Can you arrange the entries from the line containing "remain (248, 750)" through the final line as a numbered list, skipping blank lines and leaving out the pictures?

>> BEGIN

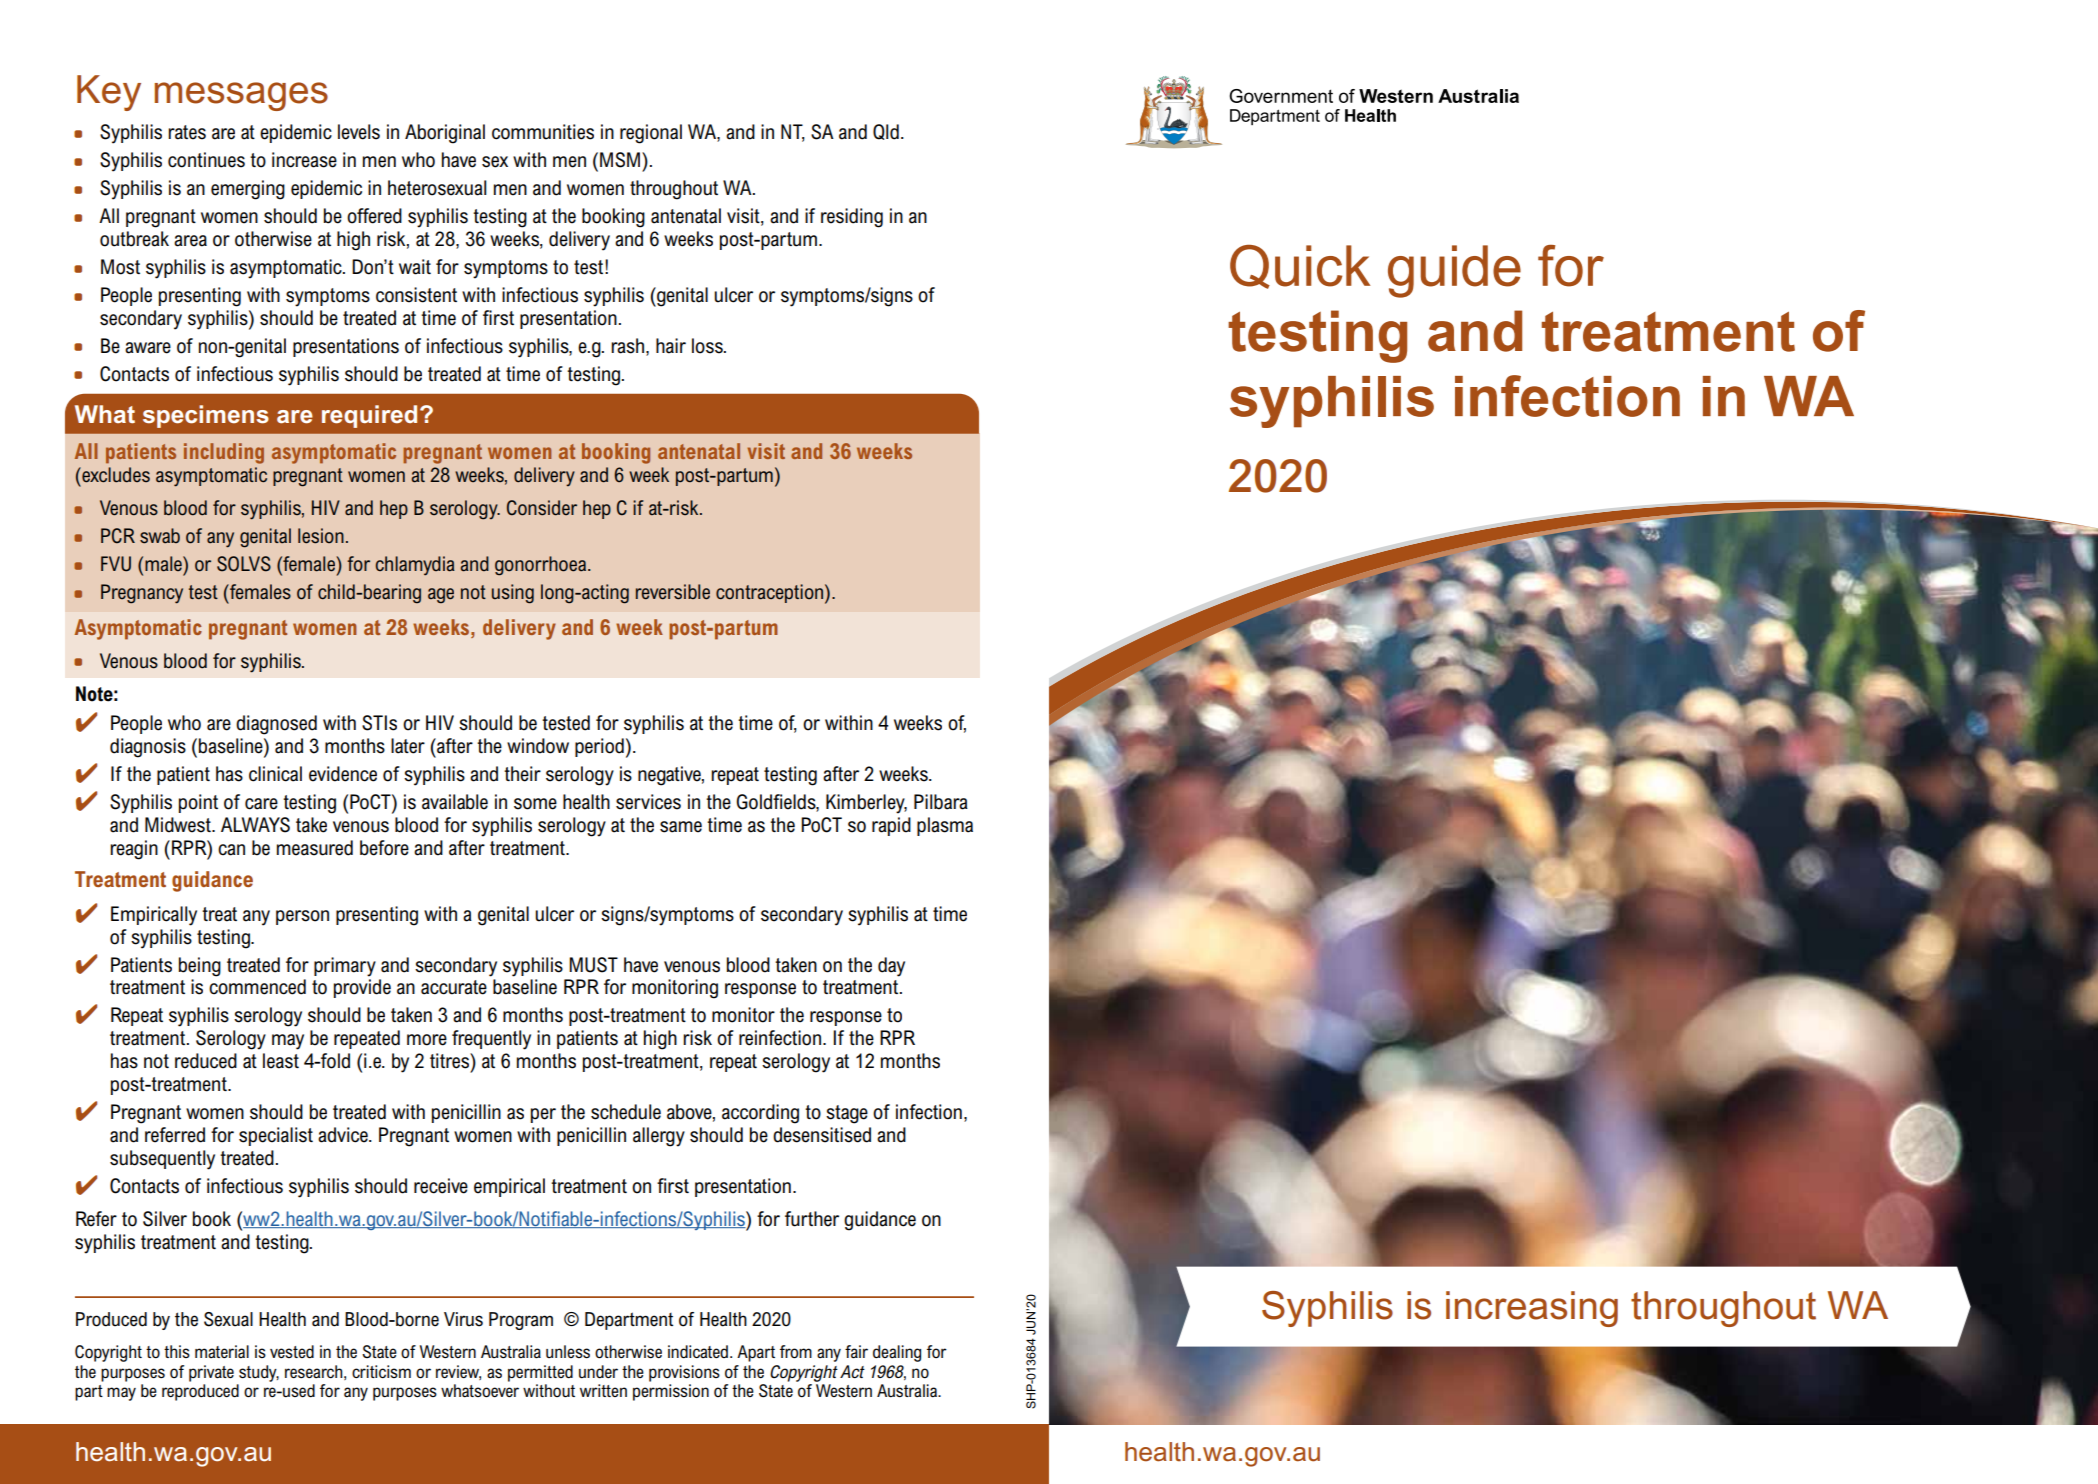 The width and height of the screenshot is (2098, 1484). Describe the element at coordinates (276, 725) in the screenshot. I see `diagnosed` at that location.
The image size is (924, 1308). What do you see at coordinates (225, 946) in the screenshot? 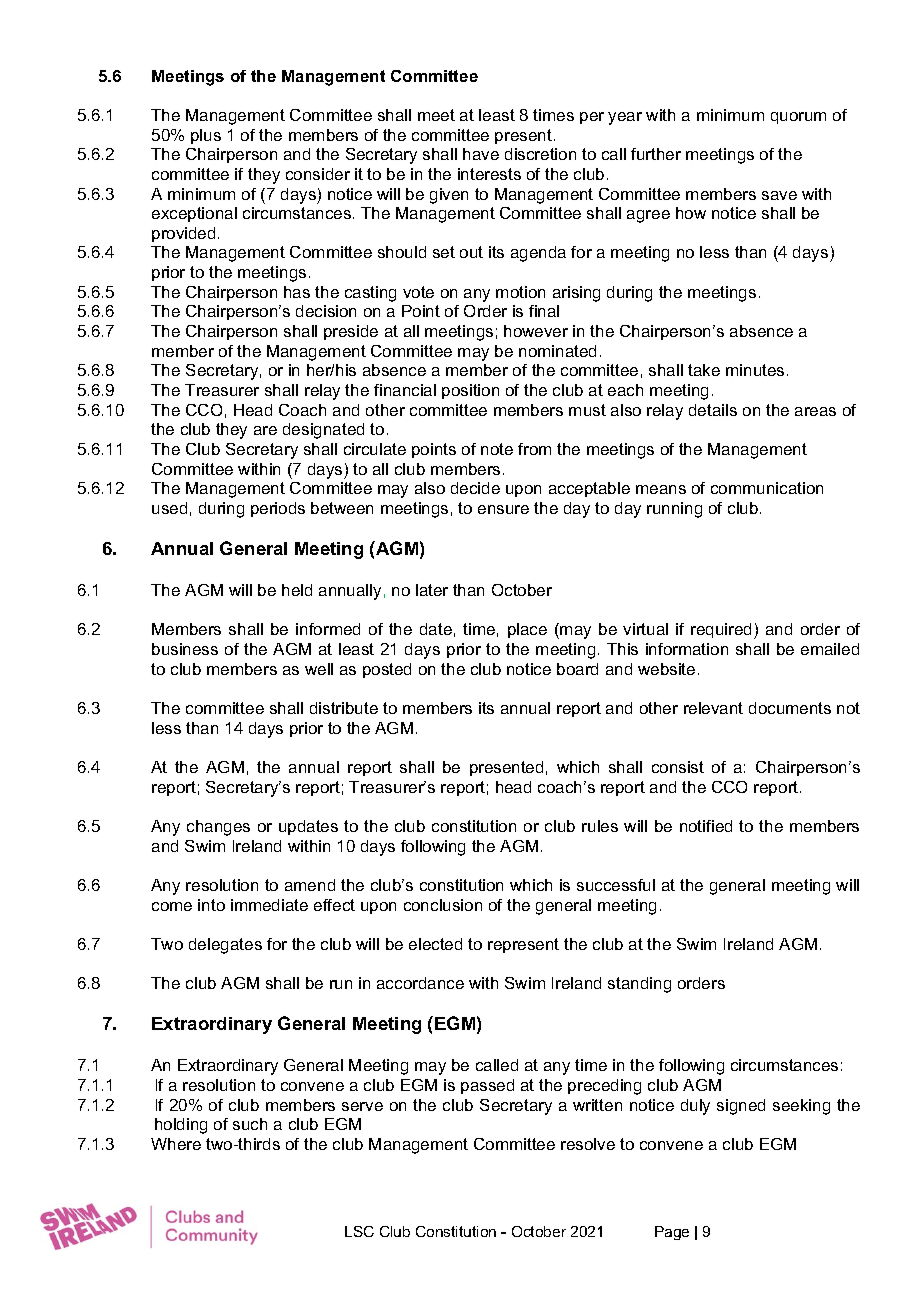
I see `delegates` at bounding box center [225, 946].
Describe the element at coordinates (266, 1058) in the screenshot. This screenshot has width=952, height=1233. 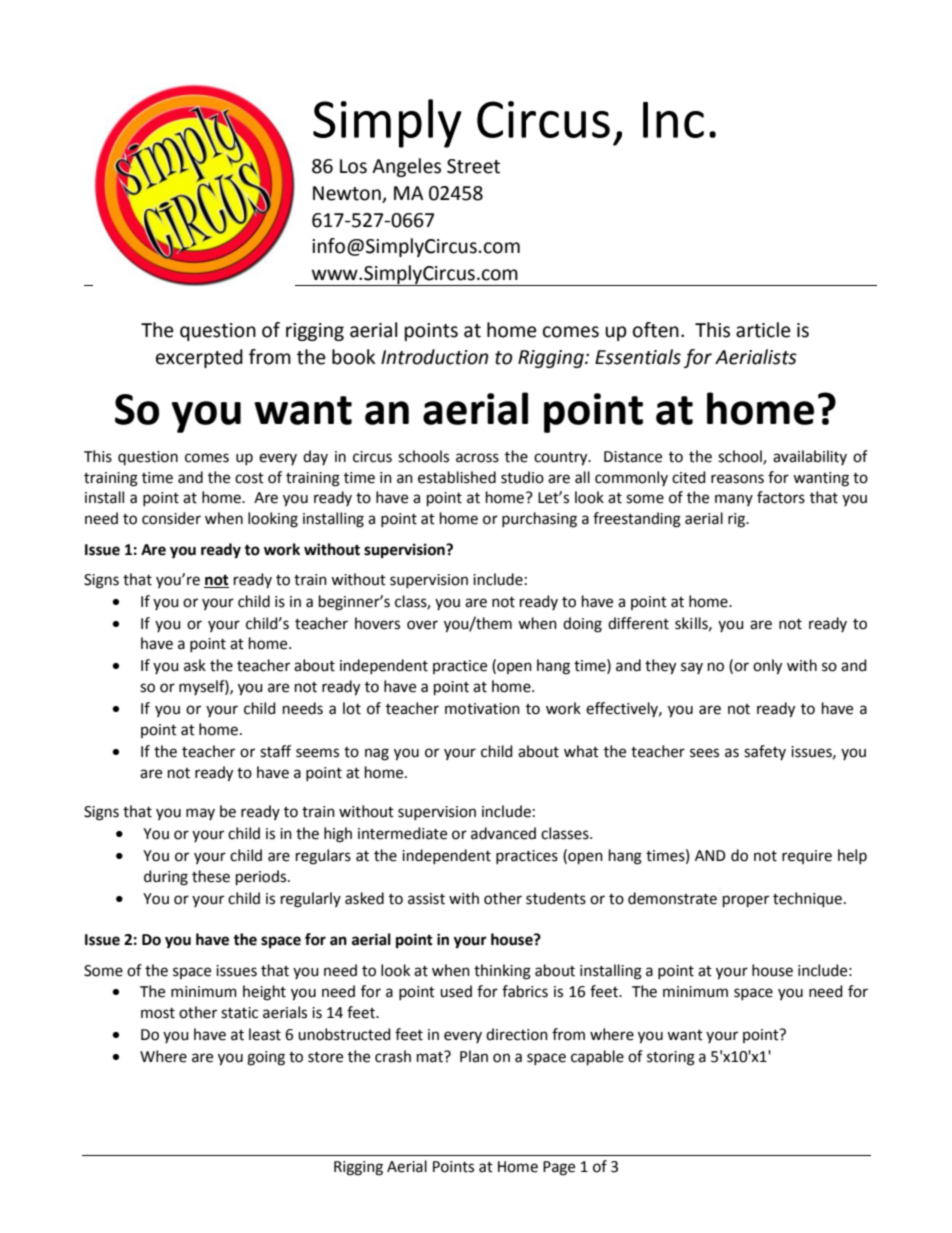
I see `going` at that location.
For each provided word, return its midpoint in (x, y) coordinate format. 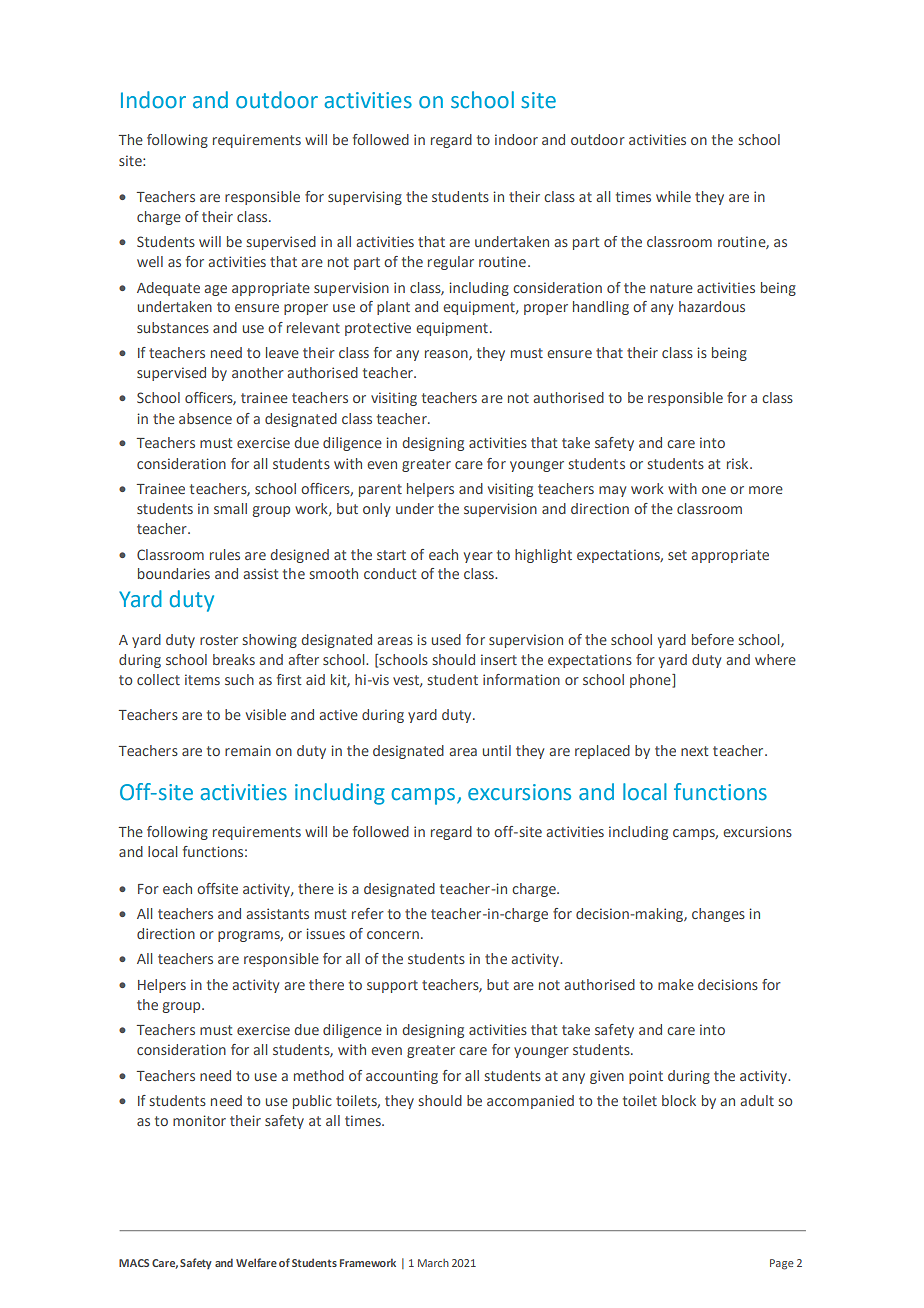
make (676, 984)
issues (326, 933)
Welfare (256, 1262)
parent (380, 490)
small (230, 508)
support (392, 986)
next (695, 751)
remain (248, 750)
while (673, 196)
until (497, 750)
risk (739, 463)
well (150, 261)
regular (451, 263)
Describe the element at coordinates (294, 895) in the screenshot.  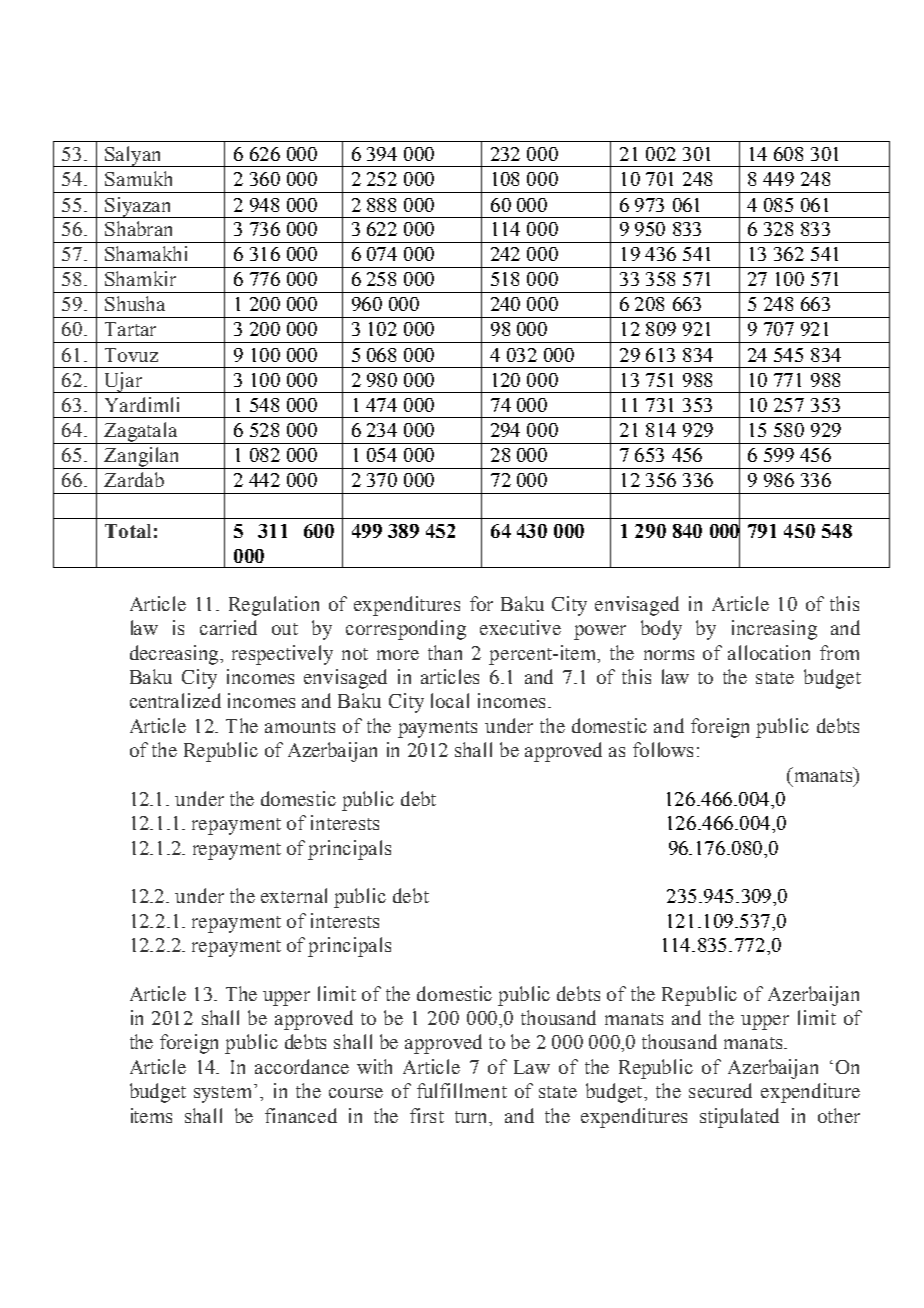
I see `external` at that location.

>> END

▶ **Response to this exercise**
1. remain (248, 750)
2. while (673, 196)
3. until (497, 750)
4. risk (739, 463)
5. well (150, 261)
6. regular (451, 263)
7. Describe the element at coordinates (294, 895) in the screenshot.  
8. I see `external` at that location.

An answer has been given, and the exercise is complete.